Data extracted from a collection
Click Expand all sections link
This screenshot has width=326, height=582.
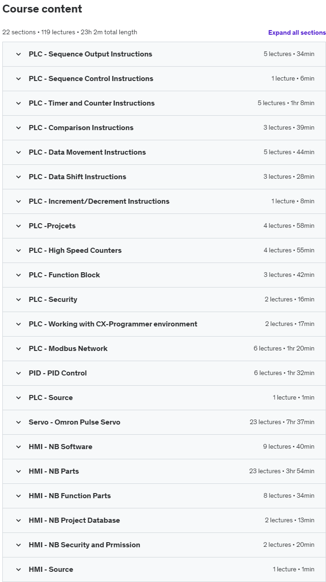(297, 32)
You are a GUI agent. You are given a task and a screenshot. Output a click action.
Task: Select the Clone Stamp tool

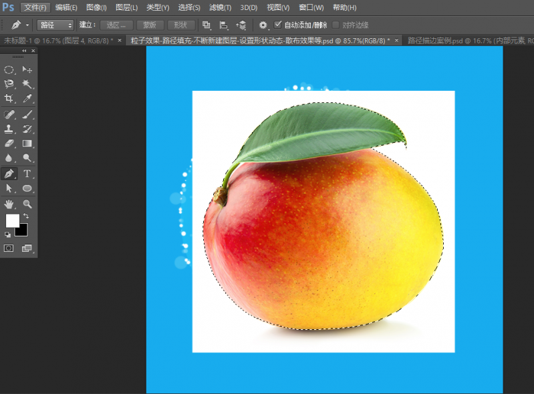[9, 128]
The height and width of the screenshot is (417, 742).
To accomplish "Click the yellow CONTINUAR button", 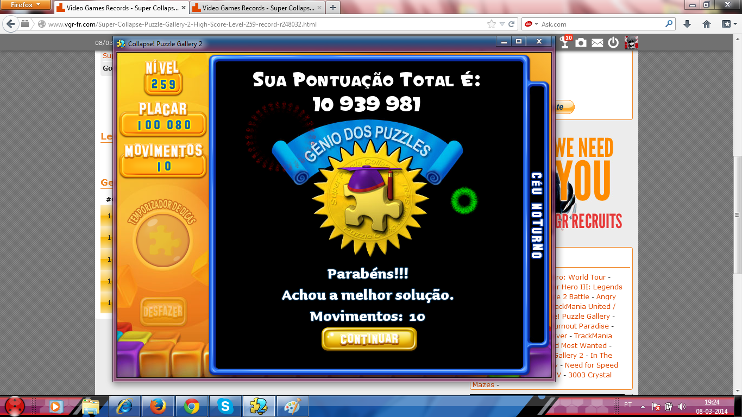I will point(369,339).
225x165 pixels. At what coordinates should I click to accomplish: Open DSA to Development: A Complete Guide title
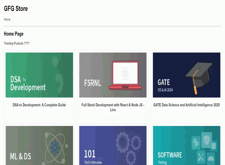click(39, 105)
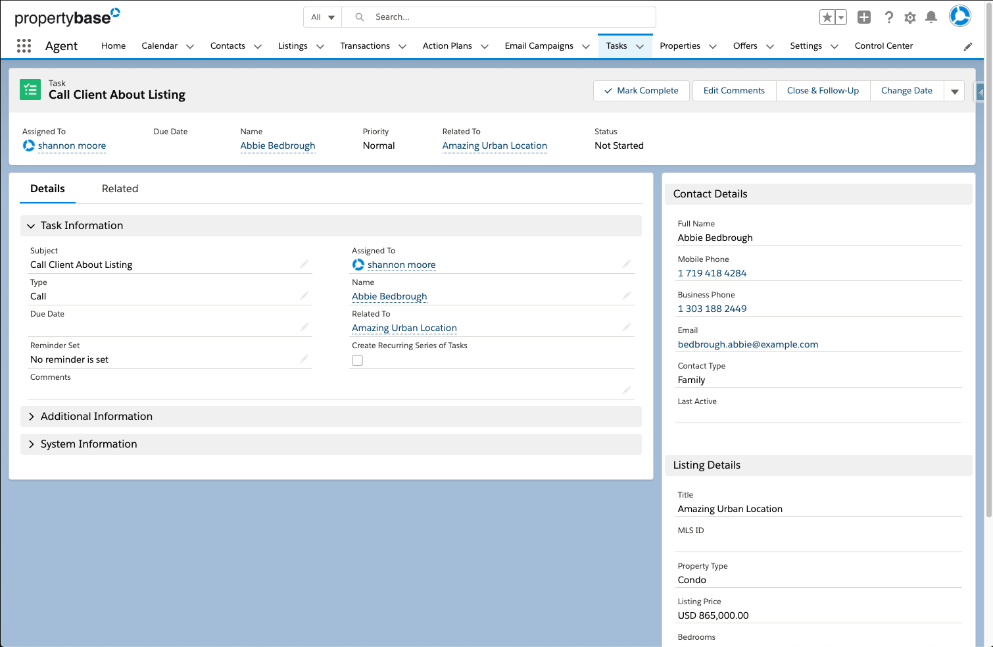Switch to the Related tab
Viewport: 993px width, 647px height.
coord(120,188)
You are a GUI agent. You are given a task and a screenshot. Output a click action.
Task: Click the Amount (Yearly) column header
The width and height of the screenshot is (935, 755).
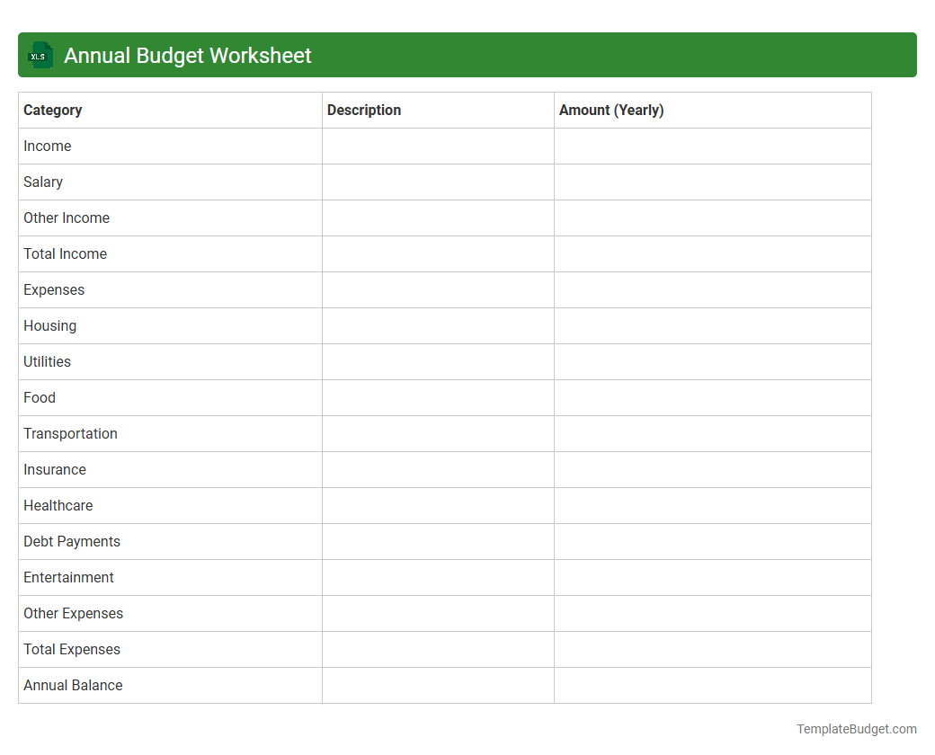click(x=610, y=110)
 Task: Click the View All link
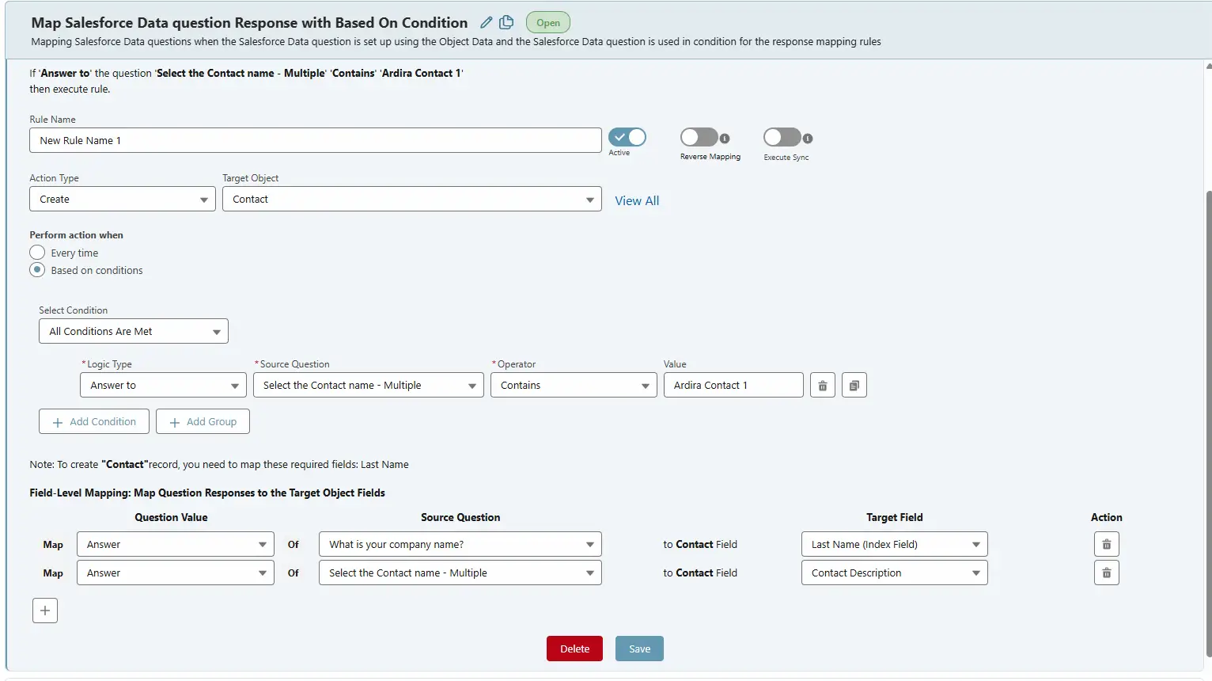coord(637,200)
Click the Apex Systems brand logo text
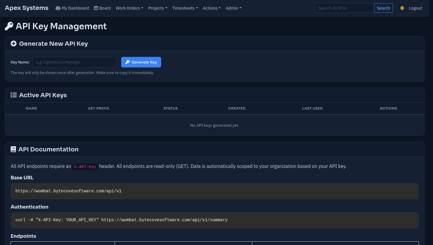Screen dimensions: 433x245 [26, 8]
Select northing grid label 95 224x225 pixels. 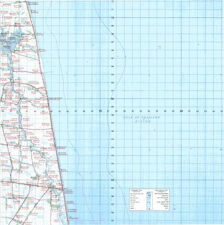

> [Task objective] Leaving the pictures out, give again word for word each line from the one holding "Click the Apex Systems brand logo text" through the end of the records.

> [Task output]
Click the Apex Systems brand logo text
Screen dimensions: 433x245 [26, 8]
Select northing grid label 95 224x225 pixels. 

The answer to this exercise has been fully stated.